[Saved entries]
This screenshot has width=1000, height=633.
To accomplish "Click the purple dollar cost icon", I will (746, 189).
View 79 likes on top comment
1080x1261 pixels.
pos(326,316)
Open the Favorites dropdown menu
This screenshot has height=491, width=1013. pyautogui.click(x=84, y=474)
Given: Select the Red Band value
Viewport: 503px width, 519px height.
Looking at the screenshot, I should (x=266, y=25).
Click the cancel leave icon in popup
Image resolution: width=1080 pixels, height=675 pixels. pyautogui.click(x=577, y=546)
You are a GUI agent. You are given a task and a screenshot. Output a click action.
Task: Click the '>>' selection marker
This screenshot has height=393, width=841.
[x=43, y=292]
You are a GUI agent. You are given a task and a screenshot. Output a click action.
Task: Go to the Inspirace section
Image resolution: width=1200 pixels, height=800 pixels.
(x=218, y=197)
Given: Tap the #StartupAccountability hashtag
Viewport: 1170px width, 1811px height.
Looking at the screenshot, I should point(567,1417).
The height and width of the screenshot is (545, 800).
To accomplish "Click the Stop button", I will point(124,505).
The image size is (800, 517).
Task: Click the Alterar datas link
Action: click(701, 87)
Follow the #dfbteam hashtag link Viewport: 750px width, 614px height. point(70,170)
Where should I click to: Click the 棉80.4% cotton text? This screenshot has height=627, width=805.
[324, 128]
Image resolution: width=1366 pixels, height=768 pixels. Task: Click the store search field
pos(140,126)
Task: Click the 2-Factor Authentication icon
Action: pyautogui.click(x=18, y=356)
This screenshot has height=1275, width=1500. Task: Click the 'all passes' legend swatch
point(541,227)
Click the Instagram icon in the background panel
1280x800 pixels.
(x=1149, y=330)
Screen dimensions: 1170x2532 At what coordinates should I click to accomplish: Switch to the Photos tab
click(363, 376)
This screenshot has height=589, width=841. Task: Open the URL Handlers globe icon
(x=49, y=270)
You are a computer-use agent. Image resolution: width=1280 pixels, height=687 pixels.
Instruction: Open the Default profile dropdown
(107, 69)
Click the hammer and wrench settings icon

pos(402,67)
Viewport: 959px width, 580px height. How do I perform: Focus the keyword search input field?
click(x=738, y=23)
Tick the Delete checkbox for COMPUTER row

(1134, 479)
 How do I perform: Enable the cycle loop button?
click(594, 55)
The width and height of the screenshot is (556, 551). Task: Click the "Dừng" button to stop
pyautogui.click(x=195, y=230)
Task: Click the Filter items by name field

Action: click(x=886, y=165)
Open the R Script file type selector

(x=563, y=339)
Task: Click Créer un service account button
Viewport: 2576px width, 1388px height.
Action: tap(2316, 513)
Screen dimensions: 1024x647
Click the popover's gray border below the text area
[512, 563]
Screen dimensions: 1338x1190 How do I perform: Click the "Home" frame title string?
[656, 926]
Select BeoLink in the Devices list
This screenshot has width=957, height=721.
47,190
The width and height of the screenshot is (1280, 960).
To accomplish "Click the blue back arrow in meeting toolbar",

*THE TASK*
Write every entry out again. Leave each one exactly as it is.

*EXPECTED ANSWER*
This screenshot has width=1000, height=633.
To accomplish "Click the purple dollar cost icon", I will (746, 189).
View 79 likes on top comment
1080x1261 pixels.
pos(326,316)
Open the Favorites dropdown menu
This screenshot has height=491, width=1013. pyautogui.click(x=84, y=474)
Given: Select the Red Band value
Viewport: 503px width, 519px height.
Looking at the screenshot, I should (x=266, y=25).
Click the cancel leave icon in popup
Image resolution: width=1080 pixels, height=675 pixels. pyautogui.click(x=577, y=546)
You are a GUI agent. You are given a task and a screenshot. Output a click action.
Task: Click the '>>' selection marker
This screenshot has height=393, width=841.
[x=43, y=292]
You are a GUI agent. You are given a task and a screenshot. Output a click action.
Task: Go to the Inspirace section
Image resolution: width=1200 pixels, height=800 pixels.
(x=218, y=197)
Given: Tap the #StartupAccountability hashtag
Viewport: 1170px width, 1811px height.
Looking at the screenshot, I should point(567,1417).
The height and width of the screenshot is (545, 800).
To accomplish "Click the Stop button", I will point(124,505).
The image size is (800, 517).
Task: Click the Alterar datas link
Action: click(701, 87)
Follow the #dfbteam hashtag link Viewport: 750px width, 614px height. point(70,170)
Where should I click to: Click the 棉80.4% cotton text? This screenshot has height=627, width=805.
[324, 128]
Image resolution: width=1366 pixels, height=768 pixels. Task: Click the store search field
pos(140,126)
Task: Click the 2-Factor Authentication icon
Action: pyautogui.click(x=18, y=356)
This screenshot has height=1275, width=1500. Task: Click the 'all passes' legend swatch
point(541,227)
Click the Instagram icon in the background panel
1280x800 pixels.
(x=1149, y=330)
Screen dimensions: 1170x2532 At what coordinates should I click to accomplish: Switch to the Photos tab
click(363, 376)
This screenshot has height=589, width=841. Task: Open the URL Handlers globe icon
(x=49, y=270)
You are a computer-use agent. Image resolution: width=1280 pixels, height=687 pixels.
Instruction: Open the Default profile dropdown
(107, 69)
Click the hammer and wrench settings icon

pos(402,67)
Viewport: 959px width, 580px height. How do I perform: Focus the keyword search input field?
click(x=738, y=23)
Tick the Delete checkbox for COMPUTER row

(1134, 479)
 How do I perform: Enable the cycle loop button?
click(594, 55)
The width and height of the screenshot is (556, 551). Task: Click the "Dừng" button to stop
pyautogui.click(x=195, y=230)
Task: Click the Filter items by name field

Action: click(x=886, y=165)
Open the R Script file type selector

(x=563, y=339)
Task: Click Créer un service account button
Viewport: 2576px width, 1388px height.
Action: tap(2316, 513)
Screen dimensions: 1024x647
Click the popover's gray border below the text area
[512, 563]
Screen dimensions: 1338x1190 How do I perform: Click the "Home" frame title string?
[656, 926]
Select BeoLink in the Devices list
This screenshot has width=957, height=721.
47,190
The width and height of the screenshot is (1280, 960).
To accomplish "Click the blue back arrow in meeting toolbar",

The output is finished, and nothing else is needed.